Gloria Crowe v. The Fonda Group, Inc. (May 2, 2011)

Gloria Crowe v. The Fonda Group, Inc. (May 2, 2011)
Gloria Crowe Opinion No. 02A-11WC
v. By: Phyllis Phillips, Esq.
Hearing Officer
The Fonda Group, Inc.
For: Anne M. Noonan
State File No. S-13358
The Commissioner previously decided this claim on January 25, 2011. Two issues were presented: first, whether Claimant was entitled to permanency benefits in accordance with Dr. Backus’ 18% whole person rating or Dr. Johansson’s 5% rating; and second, whether Defendant was obligated to sign a treatment authorization form that it felt was overly broad and therefore objectionable.
As to the first issue, the Commissioner ruled that Dr. Backus had applied a more appropriate analysis to determining Claimant’s impairment than Dr. Johansson had, but that his rating still was deficient because it relied on outdated electrodiagnostic test results. As an alternative to awarding benefits, the Commissioner ordered Defendant to pay for repeat electrodiagnostic testing so that her permanent impairment could be rated more accurately.
As to the second issue, the Commissioner ruled in Defendant’s favor.
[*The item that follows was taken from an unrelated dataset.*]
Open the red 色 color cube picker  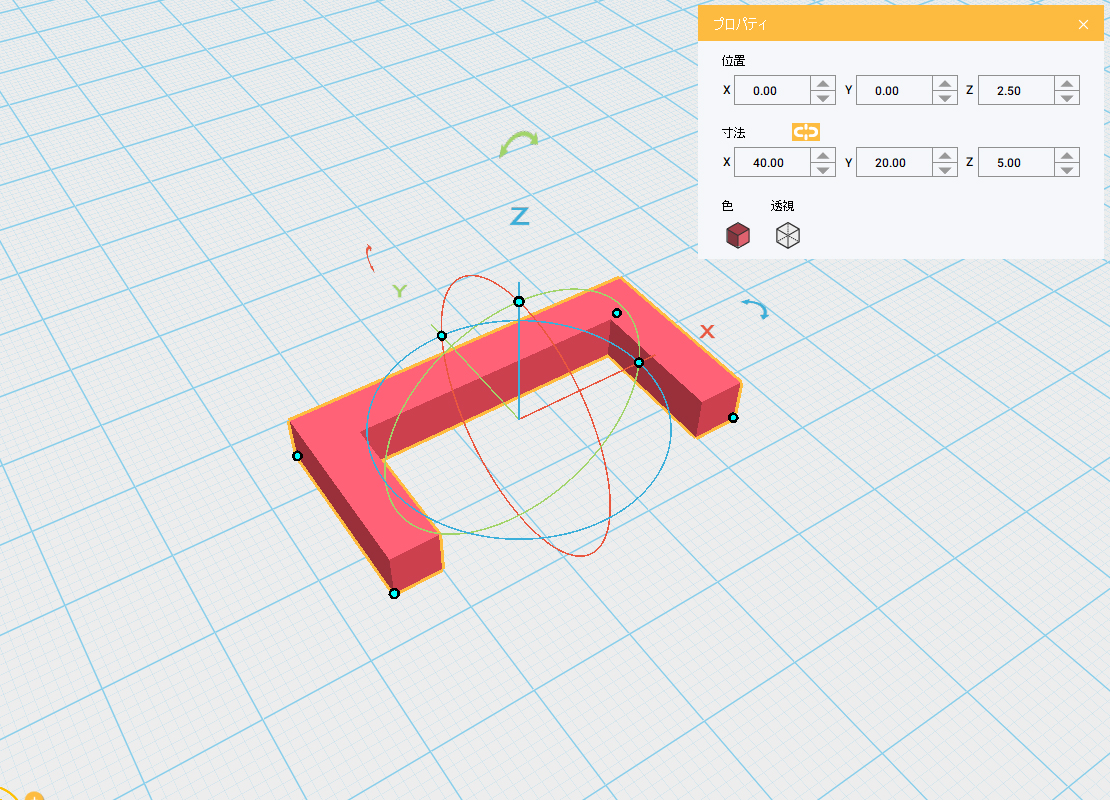coord(737,235)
The Commissioner also ruled that Claimant had at least partially prevailed on her claims and therefore was entitled to an award of costs and attorney fees commensurate with the extent of her success. In accordance with that ruling, Claimant now seeks an award of costs totaling $536.83 and attorney fees totaling $8,885.50.1
Defendant objects to any award of costs or fees. It argues that because the Commissioner did not grant the relief Claimant sought – permanency benefits based on Dr. Backus’ 18% impairment rating – Claimant cannot be said to have prevailed at all.
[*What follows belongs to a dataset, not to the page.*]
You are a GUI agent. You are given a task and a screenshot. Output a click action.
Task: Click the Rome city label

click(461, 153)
Defendant ignores an important component of the Commissioner’s Opinion. The Commissioner did find that Dr. Backus’ analysis was more credible than Dr. Johansson’s, and in that sense Claimant did prevail. The Commissioner also found that Defendant’s failure to pay for repeat diagnostic testing when Dr. Backus first requested it was improper. Had Defendant chosen otherwise, possibly a formal hearing on the permanency issue could have been avoided. From this perspective as well, it is appropriate to consider an award of costs and fees.
1 This is in accordance with Claimant’s Amended Petition for Fees and Costs, filed on April 14, 2011.
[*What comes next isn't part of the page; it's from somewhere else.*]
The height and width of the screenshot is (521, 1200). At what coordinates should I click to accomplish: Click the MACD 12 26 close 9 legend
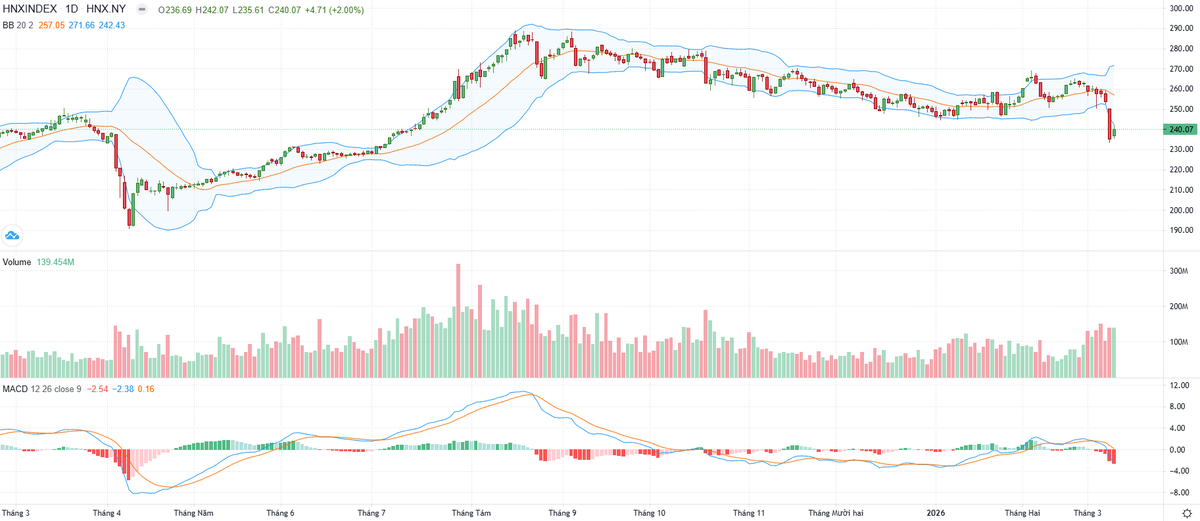pos(40,387)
Defendant is correct that Claimant has not yet proven her entitlement to an award of permanency benefits based on Dr. Backus’ 18% impairment rating. It was on those grounds that Claimant was deemed to have only partially prevailed. Commensurate with the extent of her success, she is entitled to only a partial award of costs and/or fees. See, e.g., Hill v. CV Oil Co., Opinion No. 15-09WC (May 26, 2009); Hatin v. Our Lady of Providence, Opinion No. 21S-03 (October 22, 2003).
I conclude that Claimant is entitled to an award of her costs as submitted, totaling $536.83.
As for attorney fees, in exercising the discretion granted by 21 V.S.A. §678 the Commissioner typically considers such factors as whether the attorney’s efforts were integral to establishing the claimant’s right to compensation and whether the claim for fees is proportional to the attorney’s efforts in light of the difficulty of the issues raised and the skill and time expended. Lyons v. American Flatbread, Opinion No. 36A-03WC (October 24, 2003), and cases cited therein. Where, as here, the case has not yet reached final resolution, it is appropriate as well to consider whether the fees sought bear a reasonable relationship to the position of the case overall. Wilson v. Black, Opinion No. 54-03WC (January 28, 2004). With that factor particularly in mind, I conclude that it is appropriate to award Claimant 40% of the fees requested, or $3,554.20.
Based on the foregoing, Defendant is hereby ORDERED to pay:
1. Costs totaling $536.83; and
2. Attorney fees totaling $3,554.20.
DATED at Montpelier, Vermont this 2nd day of May 2011.
Anne M. Noonan
Within 30 days after copies of this opinion have been mailed, either party may appeal questions of fact or mixed questions of law and fact to a superior court or questions of law to the Vermont Supreme Court. 21 V.S.A. §§670, 672.